When you finish the “I Remember” exercise, take a look at what you’ve got. It may seem like a bunch of random thoughts, a jumble, but inevitably they contain a story, or several. Now is when you are allowed to judge, to edit, to make sense.


I kind of know what my list is about. It’s about being raised by parents who taught me, as well as they could, to prepare for the mess we are in today, the crises we are facing, this moment in time. We knew as children that everything you fought for and believed in could be snatched away, that it could all fall apart in an instant. Our home was safe and secure, our parents loving and protective, and yet the threat existed. It was in the newspapers, on television, in magazines and books.
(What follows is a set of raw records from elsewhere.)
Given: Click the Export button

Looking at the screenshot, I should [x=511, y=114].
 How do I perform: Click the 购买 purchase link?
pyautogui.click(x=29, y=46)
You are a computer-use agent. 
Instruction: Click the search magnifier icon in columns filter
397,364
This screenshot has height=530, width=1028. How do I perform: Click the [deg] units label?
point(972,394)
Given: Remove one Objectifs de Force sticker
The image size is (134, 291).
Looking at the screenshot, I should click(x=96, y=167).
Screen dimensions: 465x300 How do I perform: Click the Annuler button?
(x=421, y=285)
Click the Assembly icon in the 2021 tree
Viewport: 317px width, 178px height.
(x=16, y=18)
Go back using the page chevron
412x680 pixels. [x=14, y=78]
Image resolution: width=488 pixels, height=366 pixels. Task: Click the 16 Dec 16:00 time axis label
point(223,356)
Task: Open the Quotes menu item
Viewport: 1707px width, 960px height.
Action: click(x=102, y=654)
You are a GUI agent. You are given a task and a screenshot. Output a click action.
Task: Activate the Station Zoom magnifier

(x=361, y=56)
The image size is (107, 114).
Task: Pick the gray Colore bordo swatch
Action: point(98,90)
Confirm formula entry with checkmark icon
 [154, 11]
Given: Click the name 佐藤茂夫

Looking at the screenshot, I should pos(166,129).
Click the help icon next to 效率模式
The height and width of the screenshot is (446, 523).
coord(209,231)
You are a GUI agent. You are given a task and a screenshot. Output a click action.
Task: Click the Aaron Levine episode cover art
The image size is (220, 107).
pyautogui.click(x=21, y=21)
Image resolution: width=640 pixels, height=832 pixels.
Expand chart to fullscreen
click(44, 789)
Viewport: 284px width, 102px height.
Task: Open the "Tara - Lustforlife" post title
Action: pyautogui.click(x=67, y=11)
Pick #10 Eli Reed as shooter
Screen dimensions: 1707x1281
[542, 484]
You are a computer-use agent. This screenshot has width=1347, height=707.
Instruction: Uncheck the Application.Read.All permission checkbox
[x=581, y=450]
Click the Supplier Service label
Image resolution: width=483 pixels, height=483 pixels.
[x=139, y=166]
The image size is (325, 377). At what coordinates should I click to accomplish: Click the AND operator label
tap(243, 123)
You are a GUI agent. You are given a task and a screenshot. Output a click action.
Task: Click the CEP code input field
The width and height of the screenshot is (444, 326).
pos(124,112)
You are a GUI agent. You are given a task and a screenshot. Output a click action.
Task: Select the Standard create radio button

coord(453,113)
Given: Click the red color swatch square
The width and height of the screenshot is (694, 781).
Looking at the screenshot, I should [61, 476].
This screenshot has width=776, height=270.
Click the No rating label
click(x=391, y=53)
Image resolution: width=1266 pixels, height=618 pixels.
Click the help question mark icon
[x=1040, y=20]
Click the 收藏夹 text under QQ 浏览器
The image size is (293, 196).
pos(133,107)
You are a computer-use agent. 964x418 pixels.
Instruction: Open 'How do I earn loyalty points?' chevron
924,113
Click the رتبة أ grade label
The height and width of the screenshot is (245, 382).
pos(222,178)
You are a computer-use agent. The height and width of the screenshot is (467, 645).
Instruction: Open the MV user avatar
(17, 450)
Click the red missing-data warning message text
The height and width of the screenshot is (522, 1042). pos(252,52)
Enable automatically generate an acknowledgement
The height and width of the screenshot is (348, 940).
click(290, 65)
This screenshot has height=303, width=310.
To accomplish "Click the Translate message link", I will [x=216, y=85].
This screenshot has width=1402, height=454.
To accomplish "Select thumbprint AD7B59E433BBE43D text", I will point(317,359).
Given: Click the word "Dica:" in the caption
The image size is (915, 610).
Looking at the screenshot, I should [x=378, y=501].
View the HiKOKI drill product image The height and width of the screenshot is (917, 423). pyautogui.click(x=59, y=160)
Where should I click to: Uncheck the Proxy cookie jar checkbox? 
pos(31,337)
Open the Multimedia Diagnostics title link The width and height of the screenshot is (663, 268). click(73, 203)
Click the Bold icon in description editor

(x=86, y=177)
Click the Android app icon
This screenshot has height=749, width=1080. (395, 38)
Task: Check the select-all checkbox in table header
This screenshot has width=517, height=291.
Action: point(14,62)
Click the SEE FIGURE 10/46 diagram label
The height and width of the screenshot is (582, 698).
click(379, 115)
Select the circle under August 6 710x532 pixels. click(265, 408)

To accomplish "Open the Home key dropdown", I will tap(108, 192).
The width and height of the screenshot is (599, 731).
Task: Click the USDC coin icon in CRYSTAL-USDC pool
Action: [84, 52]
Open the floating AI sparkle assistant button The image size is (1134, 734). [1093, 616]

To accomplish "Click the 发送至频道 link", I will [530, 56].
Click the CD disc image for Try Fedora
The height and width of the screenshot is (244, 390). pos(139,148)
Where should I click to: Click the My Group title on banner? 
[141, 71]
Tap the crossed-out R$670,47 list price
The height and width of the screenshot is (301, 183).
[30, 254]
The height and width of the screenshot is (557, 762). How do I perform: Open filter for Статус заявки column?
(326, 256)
A couple of days ago, I tagged my brother in a Facebook post about Henry Wallace. Wallace was the vice president who helped Roosevelt put together the New Deal that pulled America out of the Great Depression. He was dropped from the ticket in 1944 because the Dems were afraid his progressive ideas were too radical for a public spooked by Russian communism. In our family, he was viewed as a kind of savant.


When FDR died, Truman took over as president. The Dems lost both houses of Congress in the midterms. Wisconsin sent Joseph McCarthy to Washington. The New Deal was over.

Wallace had already warned Americans what would happen if we forgot the lessons of the New Deal. His warning, published by the New York Times in 1944, reads like a playbook for 2024.


As children, we not only read a lot of books, we also made a lot of music. When I asked my brother what he thought about Wallace's editorial, passages of which were included in a recent column by Robert Reich, John quoted our mother: “We could go with ‘life is a shit sandwich and every day is just another big bite,’ he wrote. "I’m going to channel Idora, who opined to me that the best thing that we do is make music. The worst is war. I’m watching Coldplay and Mumford and Sons. Idora and I won."


Photo: Idora with daughters Martha and Sara on the steps of Bethany Church the day of her daughter Ruth's wedding. I wore the same dress to the Governor's Ball. We had to let the hem down.